Successors to the Pratt administration continued to wrestle with the District’s untaxed and underdeveloped land problem, while Mr. Wilmot and the Bennett Group continued to collect tax-free rent from the GPO throughout much of the 1990s.
Kenneth R. Kimbrough was the District’s chief property manager from 1998 to 2000 under Mayor Anthony A. Williams. By then, the city’s finances were in shambles after the last of Mr. Barry’s terms as mayor and a congressional control board was overseeing city finances.
Mr. Kimbrough said a mandate of the era was to establish a central agency and database to oversee land dispositions. Reviewing deals that were cut during the Barry administration, he said, “We found a lot of goofy transactions, to be kind. Like, why’d he do that?
“Our marching orders were: Clean this mess up,” he said.
Payment postponed
Yet the 1999 lease memorandum signed by Mr. Kimbrough simply summarized the ground lease between the District and the Bennett Group and allowed the $10 million lump-sum payment that had been due in the second year of the lease to be postponed until 2018.
“I have a vague recollection,” he said, unable to offer details of why the decision was made.
Meantime, the Bennett Group sharply increased the parking lot rent from roughly $400,000 per year in 2001 to more than $675,000 in 2010.

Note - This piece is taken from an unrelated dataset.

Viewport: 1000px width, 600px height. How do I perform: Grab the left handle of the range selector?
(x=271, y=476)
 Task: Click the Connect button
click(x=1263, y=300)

In 2007, under Mayor Adrian M. Fenty, the District imposed a $750-per-day penalty as of Jan. 1 of this year for each day the Bennett Group allowed the property to languish. After Jan. 1, 2013, the penalty increases to $1,500 per day.
“You can argue correctly that 20 years is an incredibly long time for that property to lay fallow,” said Lars Etzkorn, the District’s chief property manager at the time.

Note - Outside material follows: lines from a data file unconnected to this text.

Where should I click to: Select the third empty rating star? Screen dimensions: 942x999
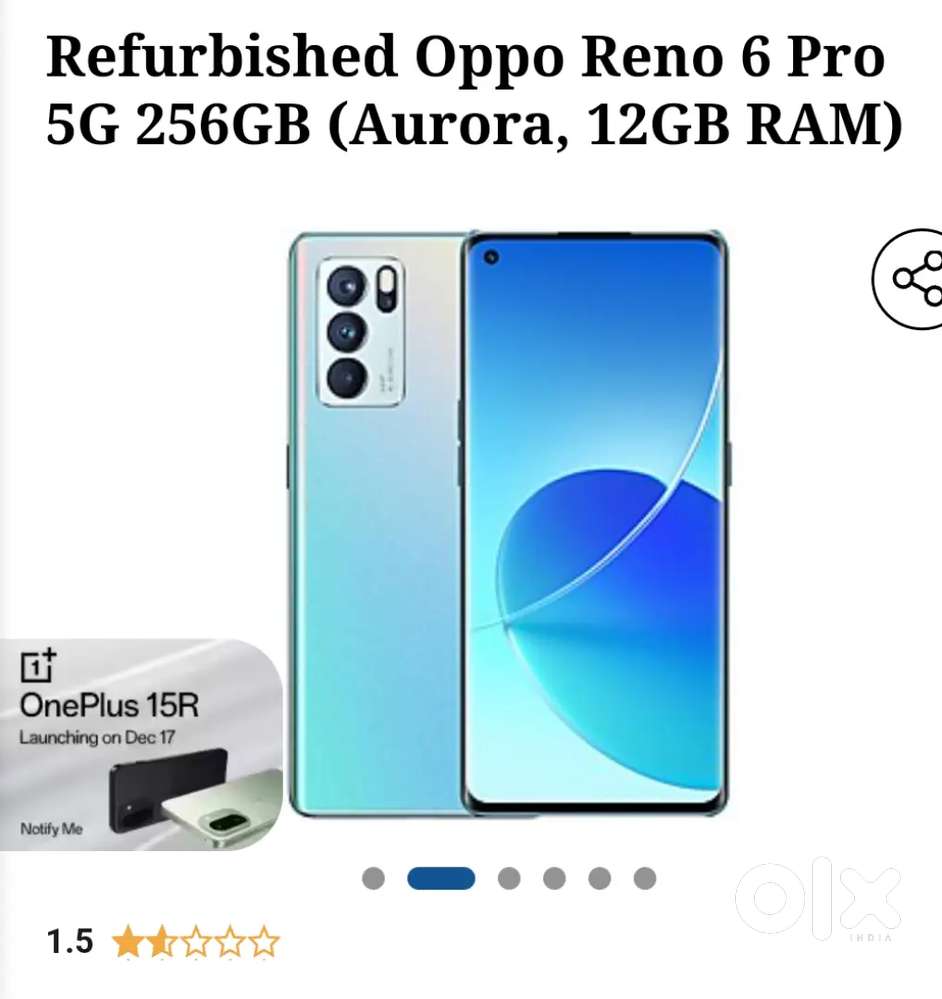pyautogui.click(x=196, y=942)
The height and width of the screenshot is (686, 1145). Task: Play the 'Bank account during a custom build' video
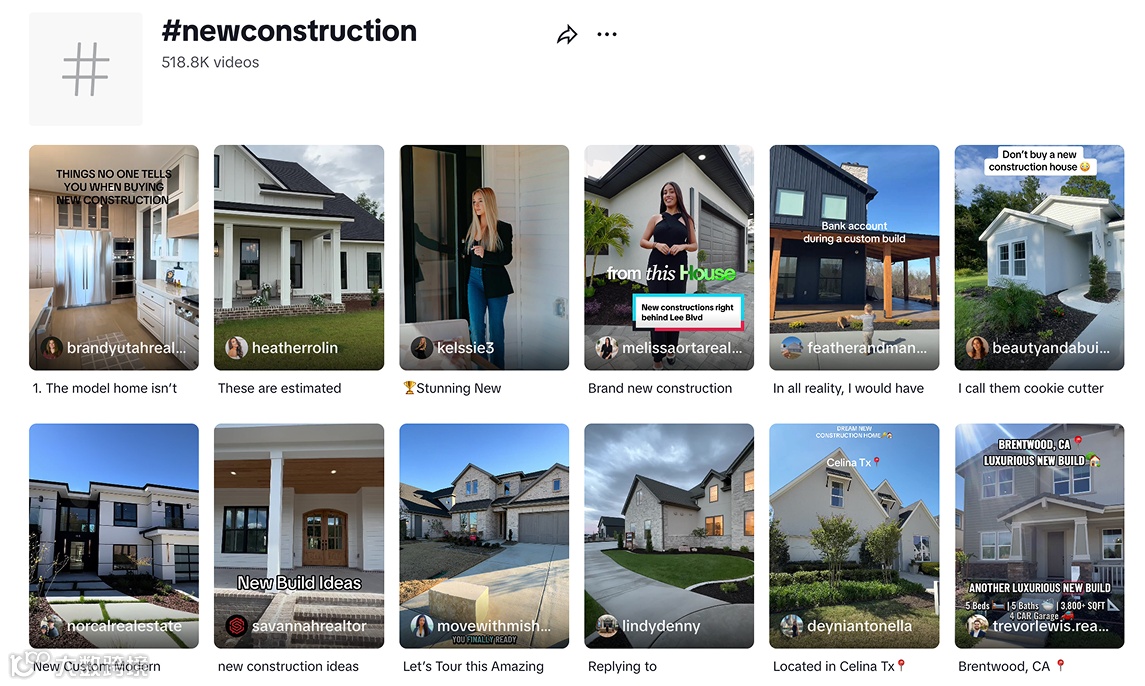pos(854,257)
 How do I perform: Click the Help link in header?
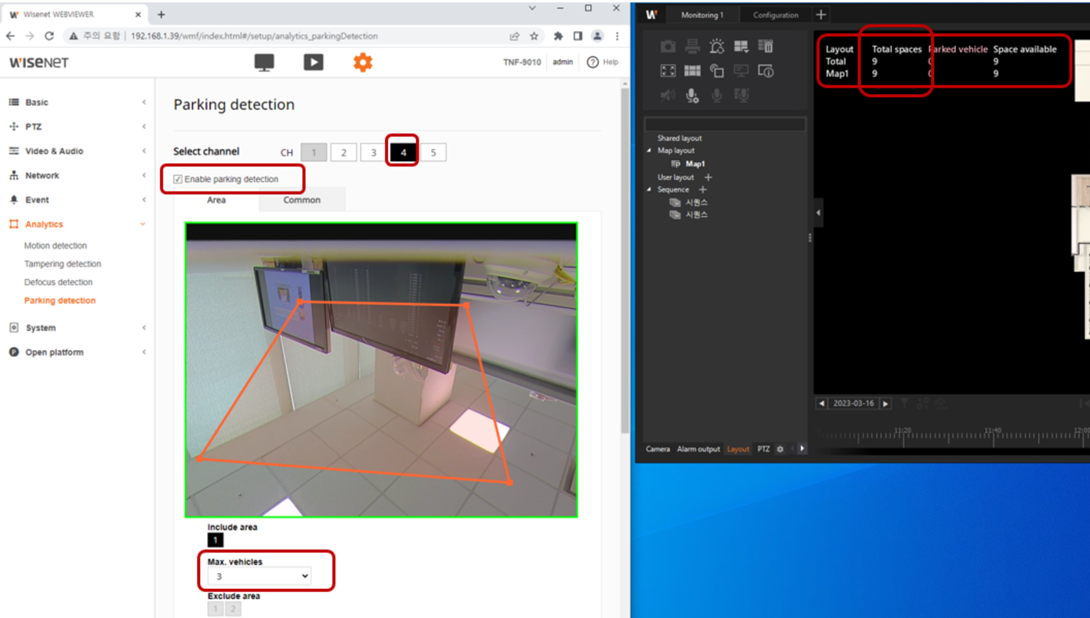pyautogui.click(x=603, y=62)
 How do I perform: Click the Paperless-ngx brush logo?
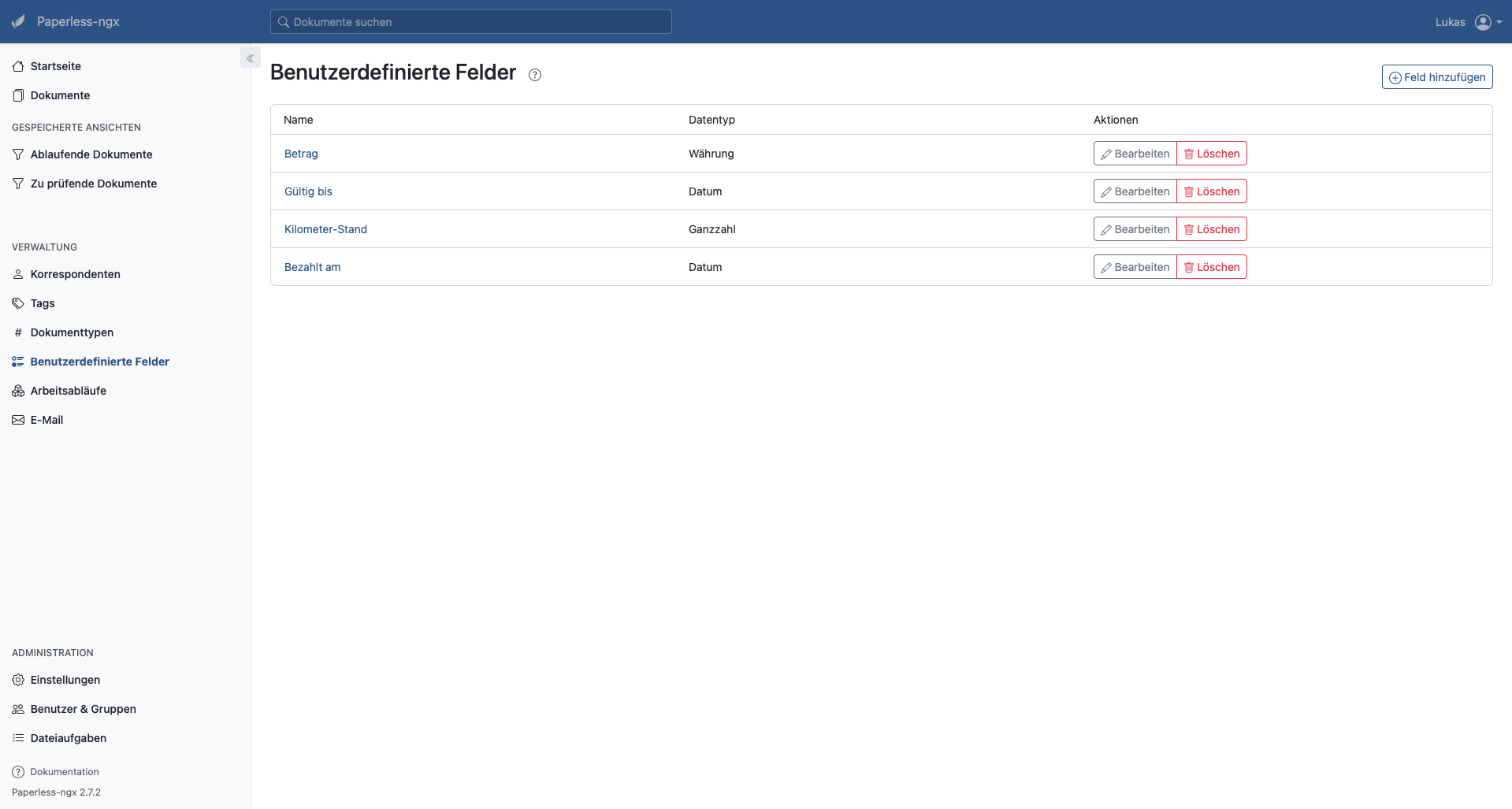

Though he noted that market conditions can be a determining factor in urban redevelopment, Mr. Etzkorn, now a director of finance and economic development for the National League of Cities, concluded that the Bennett Group was able to take advantage of the District’s less-than-optimum land-use practices.

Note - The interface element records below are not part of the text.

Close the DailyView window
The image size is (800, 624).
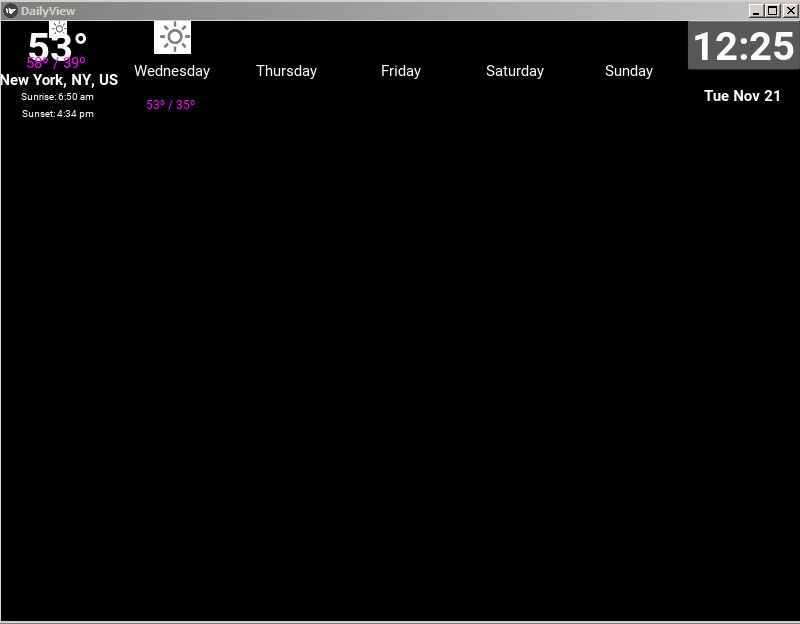(788, 10)
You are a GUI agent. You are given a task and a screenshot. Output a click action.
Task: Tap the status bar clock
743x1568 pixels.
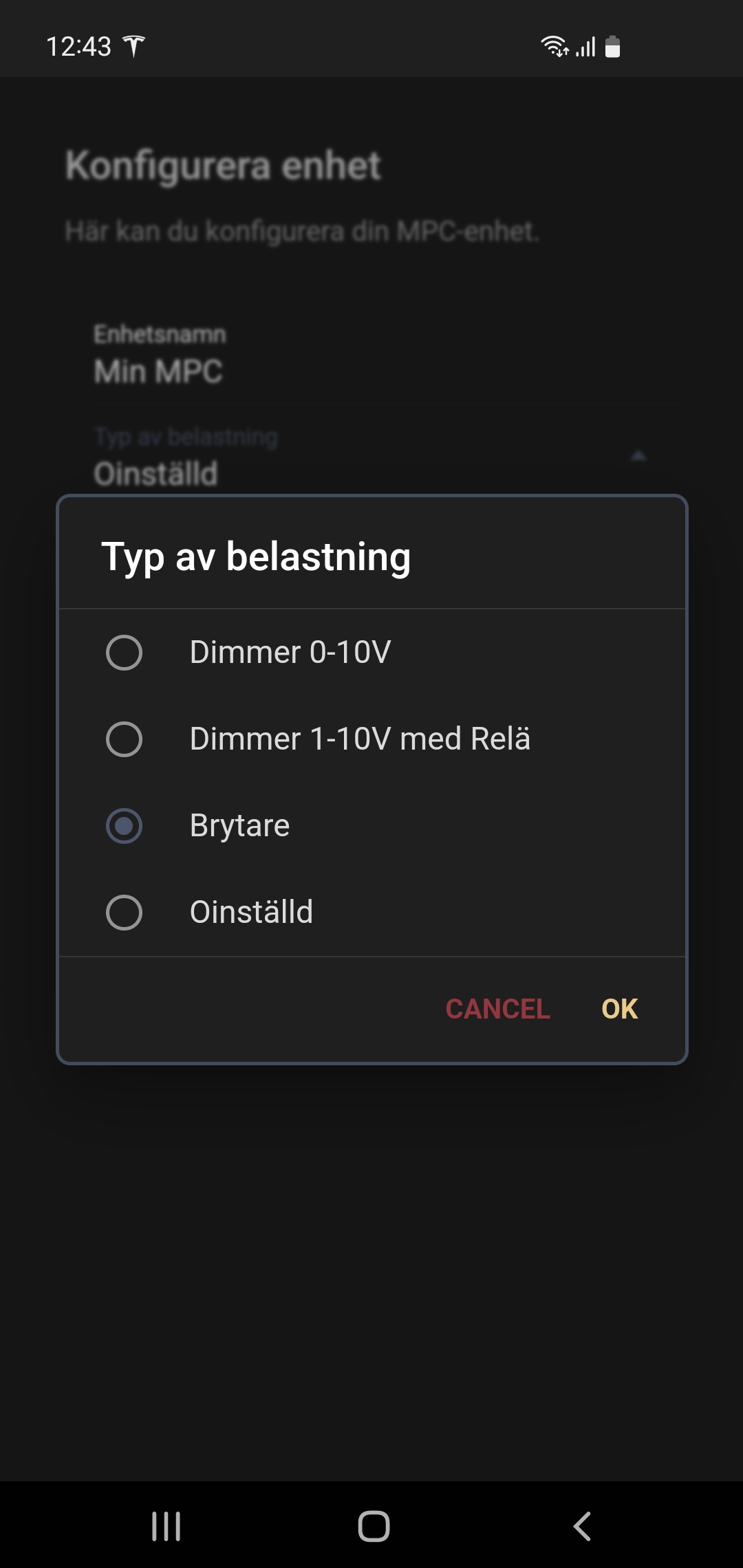[78, 47]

“That’s kind of crazy,” he said. “Why wasn’t the city allowed to share in some of the revenue until development occurred?”
Mr. Restivo, Wal-Mart’s spokesman, declined to say how the company identified the New Jersey Avenue property as a development site. He provided an article from The Washington Post that profiled the company’s real estate broker, John Meyer, and insisted it was self-explanatory.
But the article does not address Wal-Mart’s interest in the Ward 6 parcel it intends to develop as part of a multiuse complex. It does identify, however, the official responsible for marketing available property to retailers seeking to develop stores in the District.
Keith Sellars, senior vice president for the Washington, D.C. Economic Partnership, which works with the deputy mayor’s office, said he recalls discussing with Wal-Mart three of the four parcels slated for development - but not the property at New Jersey Avenue.
Mr. Meyer told The Times that a developer told him of the property some time ago, but he could not recall when and declined to identify the developer. He said he learned of the property before he met Mr. Wilmot and that he could not recall being informed of the lobbyist’s financial interest in the property.
“Mr. Wilmot had nothing to do with this,” he said.
Yet in discussing the history of the property, Mr. Meyer acknowledged what D.C. officials have learned the hard way: that Mr. Wilmot is perhaps the foremost expert on the property at New Jersey Avenue and H Street Northwest.
“That’s who you need to talk to,” he said.